I have a 10" Logan lathe that did not come with the original gears. Imperial threading works just fine with the gears it came with, even though they are not stock gears. However, it did not come with the change gears for metric threading. So I set out to make some. Bought a DP16 gear cutter set, made myself an arbor and 2 gear blanks and went to town.

Now the problem, I mis-aligned one of the gear blanks when I set it up on the mill. The gear blank was offset on the rotary by 10-20 thou. So after I was done cutting the whole gear, I noticed the lands between gear teeth on one side were smaller than the other. Dumb mistake.

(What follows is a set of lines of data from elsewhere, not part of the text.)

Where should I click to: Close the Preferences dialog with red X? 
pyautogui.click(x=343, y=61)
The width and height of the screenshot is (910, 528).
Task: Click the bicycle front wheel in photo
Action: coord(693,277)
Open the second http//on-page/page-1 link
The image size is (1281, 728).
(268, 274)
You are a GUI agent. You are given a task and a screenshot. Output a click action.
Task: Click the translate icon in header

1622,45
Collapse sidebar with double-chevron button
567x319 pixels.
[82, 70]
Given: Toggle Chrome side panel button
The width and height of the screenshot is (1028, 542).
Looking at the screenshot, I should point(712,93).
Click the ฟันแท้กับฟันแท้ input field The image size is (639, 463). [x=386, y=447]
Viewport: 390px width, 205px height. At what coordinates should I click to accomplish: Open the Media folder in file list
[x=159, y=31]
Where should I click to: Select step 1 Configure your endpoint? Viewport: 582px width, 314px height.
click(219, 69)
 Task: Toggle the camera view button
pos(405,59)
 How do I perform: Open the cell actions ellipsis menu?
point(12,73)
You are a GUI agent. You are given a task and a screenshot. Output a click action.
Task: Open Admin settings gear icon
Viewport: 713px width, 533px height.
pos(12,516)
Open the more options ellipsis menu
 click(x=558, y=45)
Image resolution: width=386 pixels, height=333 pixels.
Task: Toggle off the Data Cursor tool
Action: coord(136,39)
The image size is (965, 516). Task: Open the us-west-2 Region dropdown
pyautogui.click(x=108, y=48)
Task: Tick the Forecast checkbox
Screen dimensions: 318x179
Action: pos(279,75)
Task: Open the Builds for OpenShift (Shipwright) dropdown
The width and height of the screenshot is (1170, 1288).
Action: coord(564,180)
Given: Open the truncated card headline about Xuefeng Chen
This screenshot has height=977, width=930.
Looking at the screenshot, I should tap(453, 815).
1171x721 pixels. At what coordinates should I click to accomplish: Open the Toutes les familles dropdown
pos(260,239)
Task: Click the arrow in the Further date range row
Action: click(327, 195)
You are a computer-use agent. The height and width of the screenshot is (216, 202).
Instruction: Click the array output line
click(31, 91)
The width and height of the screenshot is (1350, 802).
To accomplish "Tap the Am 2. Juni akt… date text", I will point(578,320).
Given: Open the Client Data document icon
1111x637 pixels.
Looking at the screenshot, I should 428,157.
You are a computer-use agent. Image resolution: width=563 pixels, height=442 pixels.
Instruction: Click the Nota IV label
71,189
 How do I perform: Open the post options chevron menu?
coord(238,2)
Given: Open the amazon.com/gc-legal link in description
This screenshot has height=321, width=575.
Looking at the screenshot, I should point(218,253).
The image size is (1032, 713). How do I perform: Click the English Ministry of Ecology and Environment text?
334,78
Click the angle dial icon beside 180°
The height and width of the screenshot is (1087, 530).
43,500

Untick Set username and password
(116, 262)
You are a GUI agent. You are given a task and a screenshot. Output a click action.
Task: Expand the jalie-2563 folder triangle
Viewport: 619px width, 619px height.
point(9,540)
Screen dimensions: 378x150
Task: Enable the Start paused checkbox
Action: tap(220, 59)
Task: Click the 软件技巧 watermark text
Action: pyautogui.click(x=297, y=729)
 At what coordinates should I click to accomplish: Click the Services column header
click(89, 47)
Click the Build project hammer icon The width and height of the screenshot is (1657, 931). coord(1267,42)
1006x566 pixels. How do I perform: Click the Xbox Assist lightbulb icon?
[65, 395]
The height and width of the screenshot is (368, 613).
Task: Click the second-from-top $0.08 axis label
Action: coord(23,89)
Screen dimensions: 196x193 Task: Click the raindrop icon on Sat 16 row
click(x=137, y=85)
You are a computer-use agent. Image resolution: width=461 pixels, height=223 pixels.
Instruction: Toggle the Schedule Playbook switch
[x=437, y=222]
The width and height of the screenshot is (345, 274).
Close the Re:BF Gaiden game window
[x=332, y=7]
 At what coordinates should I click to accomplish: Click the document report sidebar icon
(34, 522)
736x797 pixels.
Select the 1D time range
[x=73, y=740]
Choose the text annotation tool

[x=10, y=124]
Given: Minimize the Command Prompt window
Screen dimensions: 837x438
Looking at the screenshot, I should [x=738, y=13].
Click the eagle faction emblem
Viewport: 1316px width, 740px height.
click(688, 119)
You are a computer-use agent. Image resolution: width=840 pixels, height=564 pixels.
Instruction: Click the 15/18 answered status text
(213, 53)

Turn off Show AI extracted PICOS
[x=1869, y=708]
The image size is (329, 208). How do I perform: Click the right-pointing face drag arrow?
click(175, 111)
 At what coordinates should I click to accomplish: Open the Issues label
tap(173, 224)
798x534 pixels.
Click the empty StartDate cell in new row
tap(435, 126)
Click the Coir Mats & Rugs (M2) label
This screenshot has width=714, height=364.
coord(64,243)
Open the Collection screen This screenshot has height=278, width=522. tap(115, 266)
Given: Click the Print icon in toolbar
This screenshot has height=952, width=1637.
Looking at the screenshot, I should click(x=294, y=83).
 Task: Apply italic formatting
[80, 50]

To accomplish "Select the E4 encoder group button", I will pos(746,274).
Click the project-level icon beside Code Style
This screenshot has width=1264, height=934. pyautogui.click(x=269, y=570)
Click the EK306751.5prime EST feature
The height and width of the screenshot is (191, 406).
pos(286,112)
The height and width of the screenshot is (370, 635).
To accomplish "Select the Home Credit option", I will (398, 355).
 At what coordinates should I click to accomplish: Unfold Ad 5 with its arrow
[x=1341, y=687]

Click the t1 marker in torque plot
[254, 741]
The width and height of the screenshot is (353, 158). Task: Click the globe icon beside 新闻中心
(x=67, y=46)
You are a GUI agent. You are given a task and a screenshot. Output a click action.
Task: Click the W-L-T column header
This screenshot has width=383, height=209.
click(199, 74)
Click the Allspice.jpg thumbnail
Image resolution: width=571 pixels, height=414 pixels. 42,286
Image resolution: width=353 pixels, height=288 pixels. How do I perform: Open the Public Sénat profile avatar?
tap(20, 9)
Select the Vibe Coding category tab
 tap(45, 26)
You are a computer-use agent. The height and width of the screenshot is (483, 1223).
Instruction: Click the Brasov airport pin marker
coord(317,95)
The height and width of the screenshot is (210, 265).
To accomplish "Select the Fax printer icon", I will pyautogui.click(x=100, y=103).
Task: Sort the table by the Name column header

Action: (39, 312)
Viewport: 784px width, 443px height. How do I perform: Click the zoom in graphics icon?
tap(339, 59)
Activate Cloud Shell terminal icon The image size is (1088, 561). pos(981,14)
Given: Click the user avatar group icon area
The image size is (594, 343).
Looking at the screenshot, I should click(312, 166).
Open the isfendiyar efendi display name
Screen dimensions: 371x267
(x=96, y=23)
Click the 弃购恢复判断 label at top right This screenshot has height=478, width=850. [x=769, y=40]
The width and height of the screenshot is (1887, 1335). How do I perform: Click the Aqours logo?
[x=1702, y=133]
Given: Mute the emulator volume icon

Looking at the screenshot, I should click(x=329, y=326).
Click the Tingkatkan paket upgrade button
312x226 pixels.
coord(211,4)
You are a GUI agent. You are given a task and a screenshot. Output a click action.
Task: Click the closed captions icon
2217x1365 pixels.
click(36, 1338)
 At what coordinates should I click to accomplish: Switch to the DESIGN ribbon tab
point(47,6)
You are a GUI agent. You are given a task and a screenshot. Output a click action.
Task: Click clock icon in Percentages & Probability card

I don't have any more stock for making another gear blank, I would have to go buy some. But I was wondering if it is worth it. Am I overthinking it? Would the gears run just fine? (it's only 1 of the 2) The bore and OD are concentric, I just cut one side deeper than the other.

Don't have much experience with gear making and appreciate any advice.
Jared
 
Involute gears can be cut with some variation in the actual pitch diameter. This has even been used to make gears with +1 and -1 tooth, all with the same pitch diameter as the base number. An example would be a set of 47, 48, and 49 tooth gears all with the same pitch and outside diameters. And they will mesh with a properly cut gear, if not even with each other.

If you use a gear which was off center for threading then the thread pitch will vary + and - as that gear makes one revolution. This will repeat as the threading continues. They may work in some cases, but I would not want to be cutting threads like that.

If your gear was cut off center, you can just center it and cut each space again. Go just deep enough to have all of the teeth cut to an equal pitch diameter, no matter what that pitch diameter actually winds up being. With a 100 or 127 tooth gear, that difference will be slight and you should have an good, working gear which does not cut threads with a varying pitch.

As for backlash, if you cut it as I suggest you will have some additional backlash when you use that gear. But in cutting threads, the forces of the cutting will take up the backlash as first contact is made by the threading tool and the gear teeth will stay in contact for the duration of that threading pass. So the increased backlash is of no practical concern for this use.
 
As EPAIII says,

Put it back on the mill, centered properly and recut all the teeth to the deeper depth, then skim the diameter to get the correct depth.

Centre distance doesn't matter with changewheels, since you adjust it on the banjo.
 
Thanks for the advice, everyone. I'll chuck it back up on the mill and recut it. Centered this time, of course.
 
Involute gears can be cut with some variation in the actual pitch diameter. This has even been used to make gears with +1 and -1 tooth, all with the same pitch diameter as the base number.
This is a common misconception but in the end, it only makes for more confusion.

A gear by itself does not have a pitch diameter. "Pitch diameter" in that case is an imaginary number.

Gears only gain a pitch diameter when they are placed in mesh with another gear. At that moment, the "pitch diameter" is determined by the center distance and the ratio between the numbers of teeth. Nothing else. There is no way to measure it. It is mathematically derived and imaginary.

In this case, I'd have tried the parts before getting upset, because space cutters are not correct anyhow and the "translating gears" go through several more reductions which will smooth out any unevenness in the motion, and you don't do metric on an inch lathe all that often anyhow. Why run the risk of a misindex in the dividing head and wrecking the part if it's not going to make any difference ?

At least try it first. Roll them together by hand and see how smooth they roll, that's all that counts. The teeth are not the correct shape even if they were cut on center, see what real-world difference this mistake made before getting too concerned.